KANS

KANS staat voor Klachten Arm, Nek en Schouder. Dit is een nieuwere Nederlandse term voor het internationaal nog gebruikte RSI. Bij de term KANS horen alle klachten die zich kunnen voordoen in de arm, nek en schouder als gevolg van een verschil in de belasting en de belastbaarheid van het geblesseerde lichaamsdeel. Er horen dus geen blessures van de arm, nek en schouder bij die na acuut trauma zijn ontstaan.

RSI staat voor repetitieve strain injury.
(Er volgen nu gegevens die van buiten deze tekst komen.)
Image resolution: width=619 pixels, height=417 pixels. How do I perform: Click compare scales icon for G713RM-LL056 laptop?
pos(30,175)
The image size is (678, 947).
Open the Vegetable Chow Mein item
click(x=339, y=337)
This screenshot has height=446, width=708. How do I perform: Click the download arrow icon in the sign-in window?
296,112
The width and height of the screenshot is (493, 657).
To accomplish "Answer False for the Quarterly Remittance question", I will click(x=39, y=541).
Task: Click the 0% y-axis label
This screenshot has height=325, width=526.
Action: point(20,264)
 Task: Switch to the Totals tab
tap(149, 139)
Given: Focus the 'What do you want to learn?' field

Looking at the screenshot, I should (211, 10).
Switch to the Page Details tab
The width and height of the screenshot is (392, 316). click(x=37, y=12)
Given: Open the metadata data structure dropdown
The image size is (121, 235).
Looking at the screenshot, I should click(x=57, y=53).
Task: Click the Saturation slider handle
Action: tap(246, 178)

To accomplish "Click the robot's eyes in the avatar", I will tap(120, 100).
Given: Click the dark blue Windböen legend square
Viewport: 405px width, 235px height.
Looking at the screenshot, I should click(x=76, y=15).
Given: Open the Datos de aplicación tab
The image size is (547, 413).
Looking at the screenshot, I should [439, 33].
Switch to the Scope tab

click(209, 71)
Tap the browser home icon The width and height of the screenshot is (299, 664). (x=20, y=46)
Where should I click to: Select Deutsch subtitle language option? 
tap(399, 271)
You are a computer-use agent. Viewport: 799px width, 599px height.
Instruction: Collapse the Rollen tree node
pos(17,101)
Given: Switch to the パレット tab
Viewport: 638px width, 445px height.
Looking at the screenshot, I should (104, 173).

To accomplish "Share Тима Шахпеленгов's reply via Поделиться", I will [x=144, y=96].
De naam suggereert dat deze klachten voortkomen uit herhaaldelijke bewegingen waardoor weefselschade ontstaat. KANS is een breder begrip omdat klachten niet alleen voort kunnen komen uit herhaaldelijke bewegingen maar bijvoorbeeld ook uit een langdurige statische beweging, zoals in één houding zitten. Ook is de term kans completer omdat pijn niet altijd voortkomt uit weefselschade. Als laatste wordt de balans tussen belasting en belastbaarheid vaak niet alleen verstoord door een herhaaldelijke beweging, maar vaak door een combinatie van factoren. Hierin speelt leefstijl ook een grote rol, zoals bijvoorbeeld beweging, omgeving en omgang met persoonlijke stressoren.

Omdat KANS een bredere groep blessures met deze verstoorde belasting en belastbaarheid beschrijft spreken wij hieronder verder over KANS.

KANS verder uitgelegd

KANS kan je opdelen in een aantal categorieën:

1. Aspecifieke klachten
2. Specifieke klachten van de:

  • Pols, onderarm en hand
  • Elleboog
  • Schouder
  • Nek

Wat bedoelen we met aspecifieke klachten?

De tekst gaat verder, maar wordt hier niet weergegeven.